Millbrook argues on appeal that the district court should have waived the exhaustion requirement. But the exhaustion requirement of § 3582(c)(1)(A) is a mandatory claim-processing rule that a court must enforce if the government raises it. United States v. Sanford, 986 F.3d 779, 782 (7th Cir. 2021). Because Millbrook furnished no evidence in the district court that he had pursued administrative relief—and the Bureau of Prisons has no record of any request—the court rightly denied the motion on exhaustion grounds. Alternatively, for the first time on appeal, Millbrook provides a sworn statement that he sent his warden a request for compassionate release and waited 30 days with no response before filing his motion. His attestation is too late, however; the showing of exhaustion must be made in the district court. See FED. R. APP. P. 10(a); Blue v. Hartford Life & Acc. Ins. Co., 698 F.3d 587, 596 (7th Cir. 2012).
Even if Millbrook had proved he met the exhaustion requirement, we would affirm the district court's conclusion on the merits. A district court cannot reduce a sentence under § 3582(c)(1)(A)(i) unless it finds that the inmate has shown extraordinary and compelling reasons and that release is compatible with the factors in § 3553(a). United States v. Saunders, 986 F.3d 1076, 1078 (7th Cir. 2021). Millbrook raises no argument to persuade us that the district court was obligated to find his reasons for release extraordinary and compelling or that it unreasonably weighed the sentencing factors.
Nor do we see anything untoward about the district court's silence on Millbrook's alternate request to transfer to home detention. The court had no authority to grant that motion because § 3582 authorizes only sentence "reductions." See Saunders, 986 F.3d at 1078. Home detention is a substitute for imprisonment, not a type of reduction, see U.S.S.G. § 5F1.2, and the Bureau of Prisons, not the courts, determines an inmate's custodial placement. Saunders, 986 F.3d at 1078.
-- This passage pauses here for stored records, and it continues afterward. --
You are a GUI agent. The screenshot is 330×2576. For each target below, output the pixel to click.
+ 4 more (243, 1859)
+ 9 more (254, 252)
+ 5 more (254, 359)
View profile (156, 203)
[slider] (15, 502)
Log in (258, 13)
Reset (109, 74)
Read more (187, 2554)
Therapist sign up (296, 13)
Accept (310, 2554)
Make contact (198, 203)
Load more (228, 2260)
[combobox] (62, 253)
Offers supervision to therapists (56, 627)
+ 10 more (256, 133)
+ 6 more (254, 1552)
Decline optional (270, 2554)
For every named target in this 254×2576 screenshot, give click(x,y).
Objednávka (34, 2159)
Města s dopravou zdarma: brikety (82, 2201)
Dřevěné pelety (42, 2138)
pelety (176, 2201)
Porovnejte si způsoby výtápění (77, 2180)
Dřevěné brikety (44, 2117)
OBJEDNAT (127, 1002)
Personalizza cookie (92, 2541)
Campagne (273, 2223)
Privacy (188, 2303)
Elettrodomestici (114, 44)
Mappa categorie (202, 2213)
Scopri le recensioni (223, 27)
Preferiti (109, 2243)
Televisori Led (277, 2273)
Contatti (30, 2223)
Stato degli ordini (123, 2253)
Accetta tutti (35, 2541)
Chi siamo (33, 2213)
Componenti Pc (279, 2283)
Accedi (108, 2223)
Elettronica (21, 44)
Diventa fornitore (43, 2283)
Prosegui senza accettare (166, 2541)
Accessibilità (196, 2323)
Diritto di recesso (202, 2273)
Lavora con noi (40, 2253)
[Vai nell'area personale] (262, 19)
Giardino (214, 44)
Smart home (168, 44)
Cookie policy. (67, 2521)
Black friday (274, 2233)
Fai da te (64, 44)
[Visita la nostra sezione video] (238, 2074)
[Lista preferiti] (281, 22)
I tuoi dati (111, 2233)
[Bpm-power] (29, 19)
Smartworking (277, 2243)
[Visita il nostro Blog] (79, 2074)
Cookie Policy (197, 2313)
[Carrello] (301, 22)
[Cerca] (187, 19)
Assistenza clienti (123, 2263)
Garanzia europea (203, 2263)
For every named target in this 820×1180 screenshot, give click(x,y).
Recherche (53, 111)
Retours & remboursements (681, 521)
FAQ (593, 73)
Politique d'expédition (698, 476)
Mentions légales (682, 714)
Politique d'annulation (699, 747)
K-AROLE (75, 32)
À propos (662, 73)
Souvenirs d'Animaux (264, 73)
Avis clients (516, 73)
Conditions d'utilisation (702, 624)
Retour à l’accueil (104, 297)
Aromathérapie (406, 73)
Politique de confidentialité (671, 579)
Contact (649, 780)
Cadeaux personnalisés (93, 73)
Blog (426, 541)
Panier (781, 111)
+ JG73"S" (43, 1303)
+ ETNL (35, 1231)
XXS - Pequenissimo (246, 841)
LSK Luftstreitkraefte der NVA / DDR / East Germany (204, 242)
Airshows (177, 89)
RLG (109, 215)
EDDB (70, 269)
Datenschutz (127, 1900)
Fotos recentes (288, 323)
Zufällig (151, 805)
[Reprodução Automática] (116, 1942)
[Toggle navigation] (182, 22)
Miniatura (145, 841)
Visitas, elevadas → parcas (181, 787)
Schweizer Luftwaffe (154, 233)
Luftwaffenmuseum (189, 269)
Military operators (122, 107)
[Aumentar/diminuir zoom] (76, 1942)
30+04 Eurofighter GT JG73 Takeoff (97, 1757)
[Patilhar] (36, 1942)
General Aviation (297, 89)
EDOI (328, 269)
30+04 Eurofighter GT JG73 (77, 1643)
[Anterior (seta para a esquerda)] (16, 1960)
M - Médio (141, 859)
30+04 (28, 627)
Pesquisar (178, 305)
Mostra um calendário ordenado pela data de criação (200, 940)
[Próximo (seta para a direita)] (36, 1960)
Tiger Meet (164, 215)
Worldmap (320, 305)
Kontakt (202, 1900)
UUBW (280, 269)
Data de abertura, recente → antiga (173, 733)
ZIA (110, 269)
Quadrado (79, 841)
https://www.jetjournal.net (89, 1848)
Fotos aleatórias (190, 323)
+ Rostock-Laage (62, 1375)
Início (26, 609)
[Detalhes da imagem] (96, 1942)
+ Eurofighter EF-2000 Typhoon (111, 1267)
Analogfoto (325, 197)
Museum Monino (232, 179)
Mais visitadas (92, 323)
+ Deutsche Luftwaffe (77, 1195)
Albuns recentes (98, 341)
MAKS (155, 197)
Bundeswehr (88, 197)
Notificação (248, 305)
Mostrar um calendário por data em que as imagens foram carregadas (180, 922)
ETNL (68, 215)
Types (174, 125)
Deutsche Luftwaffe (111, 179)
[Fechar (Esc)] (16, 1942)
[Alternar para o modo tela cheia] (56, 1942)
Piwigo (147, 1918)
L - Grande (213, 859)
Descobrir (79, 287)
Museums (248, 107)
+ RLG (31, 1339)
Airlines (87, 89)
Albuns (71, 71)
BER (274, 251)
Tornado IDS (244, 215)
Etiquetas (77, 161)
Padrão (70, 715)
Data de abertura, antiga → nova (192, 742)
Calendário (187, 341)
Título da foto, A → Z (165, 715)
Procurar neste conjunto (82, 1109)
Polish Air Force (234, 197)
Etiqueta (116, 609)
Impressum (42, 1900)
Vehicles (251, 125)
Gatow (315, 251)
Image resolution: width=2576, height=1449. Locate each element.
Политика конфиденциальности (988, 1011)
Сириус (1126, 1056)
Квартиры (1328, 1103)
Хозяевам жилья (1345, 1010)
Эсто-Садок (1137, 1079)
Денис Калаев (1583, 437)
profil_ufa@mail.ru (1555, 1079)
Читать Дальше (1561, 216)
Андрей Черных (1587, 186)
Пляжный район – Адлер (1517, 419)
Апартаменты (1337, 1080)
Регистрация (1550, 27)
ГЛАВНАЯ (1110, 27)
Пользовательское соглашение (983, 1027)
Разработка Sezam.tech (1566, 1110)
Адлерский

Finally, Millbrook argues that his federal public defender (appointed pursuant to an administrative order of the Central District of Illinois) violated his Sixth Amendment right to effective assistance of counsel. In his view, counsel should have more thoroughly investigated the effects of high blood pressure on COVID-19 susceptibility and should have raised his home-confinement request at the hearing. This argument is a non-starter. There is no constitutional right to counsel when seeking to reduce a sentence under § 3582(c), United States v. Blake, 986 F.3d 756, 758 (7th Cir. 2021), and so we have no basis for examining counsel's performance (though nothing in the record gives us pause about it), see United States v. Clayton, 811 F.3d 918, 922 (7th Cir. 2016).